**EXERCISE DETAILS**
Find every line in the data that contains the word "Choose". Return each of those lines.

START DATASET EXCERPTS

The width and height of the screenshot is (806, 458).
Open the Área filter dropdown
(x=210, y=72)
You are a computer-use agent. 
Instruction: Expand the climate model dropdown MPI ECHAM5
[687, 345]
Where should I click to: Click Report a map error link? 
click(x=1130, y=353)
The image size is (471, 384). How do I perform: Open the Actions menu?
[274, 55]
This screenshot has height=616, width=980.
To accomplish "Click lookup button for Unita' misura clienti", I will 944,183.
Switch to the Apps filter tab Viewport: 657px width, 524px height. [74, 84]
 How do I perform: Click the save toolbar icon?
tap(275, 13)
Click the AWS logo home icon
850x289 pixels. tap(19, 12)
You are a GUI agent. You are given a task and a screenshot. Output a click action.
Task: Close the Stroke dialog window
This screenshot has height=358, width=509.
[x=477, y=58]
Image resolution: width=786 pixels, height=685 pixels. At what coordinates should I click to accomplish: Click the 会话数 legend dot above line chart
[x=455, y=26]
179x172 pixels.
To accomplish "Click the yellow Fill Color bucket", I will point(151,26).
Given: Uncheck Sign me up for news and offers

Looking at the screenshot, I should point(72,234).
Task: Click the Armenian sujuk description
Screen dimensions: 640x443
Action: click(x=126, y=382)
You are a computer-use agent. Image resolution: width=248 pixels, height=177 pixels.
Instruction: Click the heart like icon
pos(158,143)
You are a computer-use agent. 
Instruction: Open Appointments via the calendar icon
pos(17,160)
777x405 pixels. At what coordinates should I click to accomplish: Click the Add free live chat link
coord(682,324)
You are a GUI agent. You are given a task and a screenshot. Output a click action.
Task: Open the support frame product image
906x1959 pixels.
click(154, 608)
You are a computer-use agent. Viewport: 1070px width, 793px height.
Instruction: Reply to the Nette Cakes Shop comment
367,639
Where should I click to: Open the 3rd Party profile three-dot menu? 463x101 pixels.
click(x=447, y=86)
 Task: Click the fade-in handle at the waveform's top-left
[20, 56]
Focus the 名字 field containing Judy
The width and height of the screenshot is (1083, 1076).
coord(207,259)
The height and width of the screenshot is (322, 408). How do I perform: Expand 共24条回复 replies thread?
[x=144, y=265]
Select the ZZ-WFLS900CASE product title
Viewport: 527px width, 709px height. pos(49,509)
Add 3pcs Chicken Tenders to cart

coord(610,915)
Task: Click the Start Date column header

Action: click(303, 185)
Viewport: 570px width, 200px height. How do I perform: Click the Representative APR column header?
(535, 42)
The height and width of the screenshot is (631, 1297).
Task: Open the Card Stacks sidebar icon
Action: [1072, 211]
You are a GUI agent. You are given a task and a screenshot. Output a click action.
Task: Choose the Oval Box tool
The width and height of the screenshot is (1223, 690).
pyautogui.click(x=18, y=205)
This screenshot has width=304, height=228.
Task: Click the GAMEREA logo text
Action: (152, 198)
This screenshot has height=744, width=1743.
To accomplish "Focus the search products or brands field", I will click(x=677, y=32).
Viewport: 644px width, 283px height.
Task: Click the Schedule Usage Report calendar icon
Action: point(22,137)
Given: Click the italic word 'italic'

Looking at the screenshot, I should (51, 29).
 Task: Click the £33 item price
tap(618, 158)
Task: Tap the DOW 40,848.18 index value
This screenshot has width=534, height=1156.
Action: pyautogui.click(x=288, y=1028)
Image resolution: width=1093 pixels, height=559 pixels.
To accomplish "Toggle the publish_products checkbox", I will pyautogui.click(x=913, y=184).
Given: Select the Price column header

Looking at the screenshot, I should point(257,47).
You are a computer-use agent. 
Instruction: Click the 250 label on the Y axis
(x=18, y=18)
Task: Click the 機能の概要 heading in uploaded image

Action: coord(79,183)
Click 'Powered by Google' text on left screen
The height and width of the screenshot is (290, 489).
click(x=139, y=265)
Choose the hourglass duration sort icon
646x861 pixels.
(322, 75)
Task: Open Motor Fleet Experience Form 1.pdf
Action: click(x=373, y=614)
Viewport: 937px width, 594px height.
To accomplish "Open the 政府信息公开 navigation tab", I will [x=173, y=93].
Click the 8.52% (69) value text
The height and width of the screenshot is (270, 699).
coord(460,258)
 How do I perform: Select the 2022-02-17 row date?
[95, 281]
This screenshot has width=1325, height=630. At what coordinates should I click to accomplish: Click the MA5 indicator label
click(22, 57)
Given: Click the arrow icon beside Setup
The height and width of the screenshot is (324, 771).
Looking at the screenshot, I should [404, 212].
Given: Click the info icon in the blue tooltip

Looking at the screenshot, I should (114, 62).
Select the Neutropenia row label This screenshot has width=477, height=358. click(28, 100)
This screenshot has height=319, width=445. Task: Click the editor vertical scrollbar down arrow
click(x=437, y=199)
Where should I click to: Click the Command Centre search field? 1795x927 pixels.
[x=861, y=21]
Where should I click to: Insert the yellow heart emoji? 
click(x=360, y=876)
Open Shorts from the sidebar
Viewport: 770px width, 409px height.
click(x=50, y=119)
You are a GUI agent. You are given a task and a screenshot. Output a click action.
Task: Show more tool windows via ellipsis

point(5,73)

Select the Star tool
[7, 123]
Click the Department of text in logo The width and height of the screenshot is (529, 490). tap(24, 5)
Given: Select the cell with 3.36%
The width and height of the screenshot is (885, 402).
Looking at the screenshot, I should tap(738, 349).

END DATASET EXCERPTS

**RESPONSE**
Task: Choose the Oval Box tool
Choose the hourglass duration sort icon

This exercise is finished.